L'idée est dans l'air depuis plus d'une décennie. Mais nombreux sont les Etats membres attachés à la méthode intergouvernementale. Aussi n'est-il pas sûr qu'il n'y aura qu'un seul président européen dans un avenir proche.

Toujours sur le plan du renforcement de la démocratie européenne, nombreux sont ceux, au Parlement européen, qui auront rosi de plaisir en entendant Jean-Claude Juncker se dire favorable à des listes transnationales pour les élections européennes.

L'homme qui avait été le ''champion'' du Parti populaire européen lors des élections de 2014 considère également que l'expérience des Spitzkanditaten (les vraies-fausses têtes de liste des partis européens, candidats déclarés à la présidence de la Commission) doit être reconduite, et améliorée. ''Mais je ne serai pas candidat'',a-t-il malicieusement rappelé.


9 ) Bye bye Britain, hello Europe

Ce n'est qu'en toute fin de discours que le président Juncker a évoqué le Brexit. Le 29 mars 2019, le prochain départ du Royaume-Uni de l'Union européenne sera effectif (si la procédure de séparation ne déraille pas). ''Ce sera un moment triste et tragique. Nous le regrettons tous'', a déclaré Jean-Claude Juncker. Mais l'Europe ne doit pas appesantir sur cette perte, a-t-il immédiatement ajouté.

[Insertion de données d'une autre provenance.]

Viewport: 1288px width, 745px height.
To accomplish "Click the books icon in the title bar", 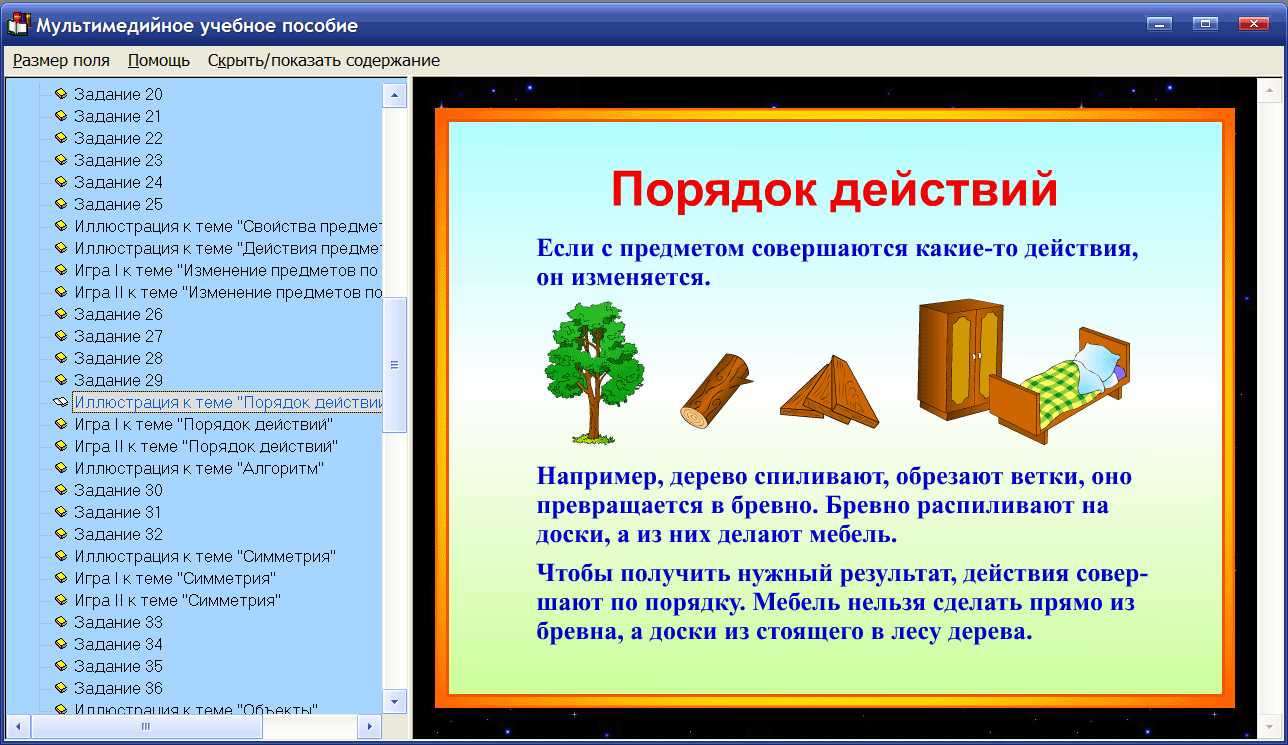I will 17,23.
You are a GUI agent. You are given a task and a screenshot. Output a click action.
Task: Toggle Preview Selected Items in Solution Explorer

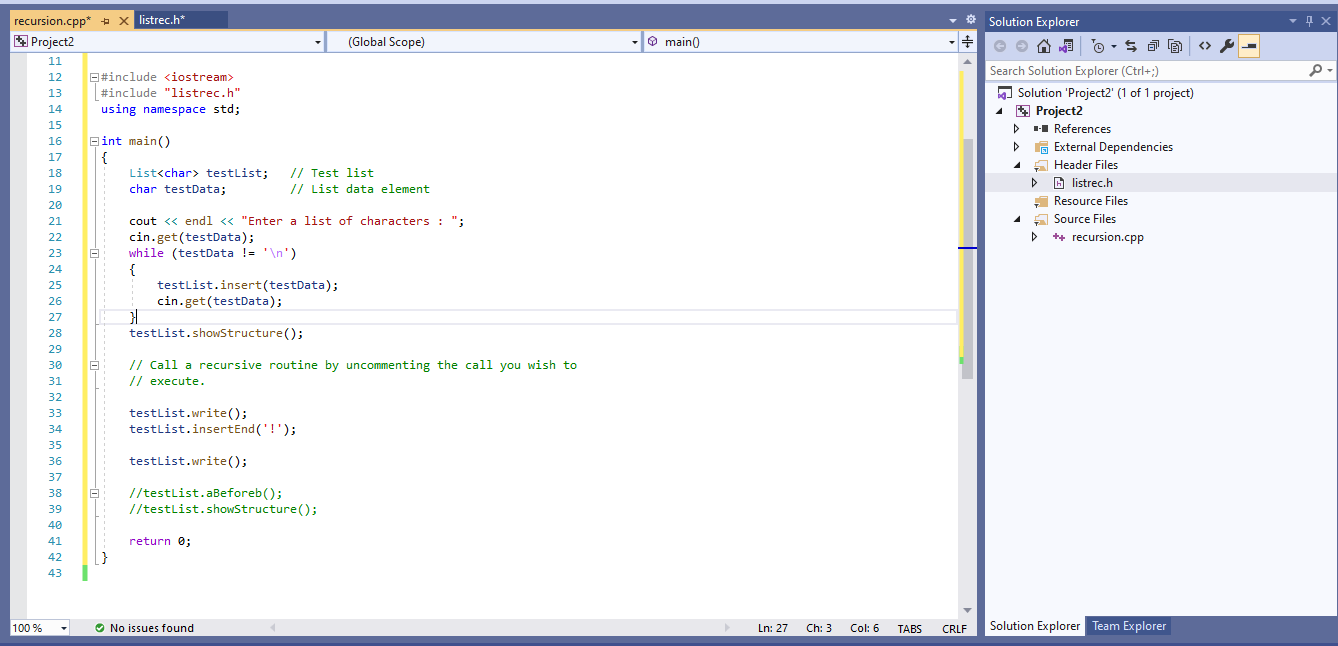[1249, 45]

''Notre futur ne peut pas être un scénario. Nous devons préparer demain, aujourd'hui". Jean-Claude Juncker a indiqué qu'il avait envoyé une feuille de route, balisant le processus de transformation de l'Union, jusqu'en mars 2019, juste avant les élections européennes. ''J'appelle le président Tusk et la Roumanie (qui présidera l'UE à ce moment) ''d'organiser un sommet européen spécial'', dans la ville roumaine de Sibiu, ''le 30 mars 2019'', soit au lendemain du Brexit. ''Cela devrait être le moment où nous nous rassemblerons pour prendre ensemble les décisions nécessaires pour une Europe plus unie, plus forte, et plus démocratique''. La volonté est de marquer les esprits des citoyens, en leur rappelant ce qui a été réalisé, et en indiquant la route qui sera suivie, pour qu'ils puissent voter aux européennes en connaissance de cause.

Jean-Claude Juncker espère fermement pouvoir annoncer que le chantier de réfection de l'Union européenne est largement avancé, lors de ce sommet du 30 mars. 'Nous avons commencé à réparer le toit. Mais nous devons finir le travail tant que le soleil brille encore. Parce que quand les prochains nuages apparaîtront à l'horizon – et ils apparaîtront – il sera trop tard''.

Dixit l'homme qui, lors de son entrée en fonction, avait déclaré que sa Commission était celle ''de la dernière chance''.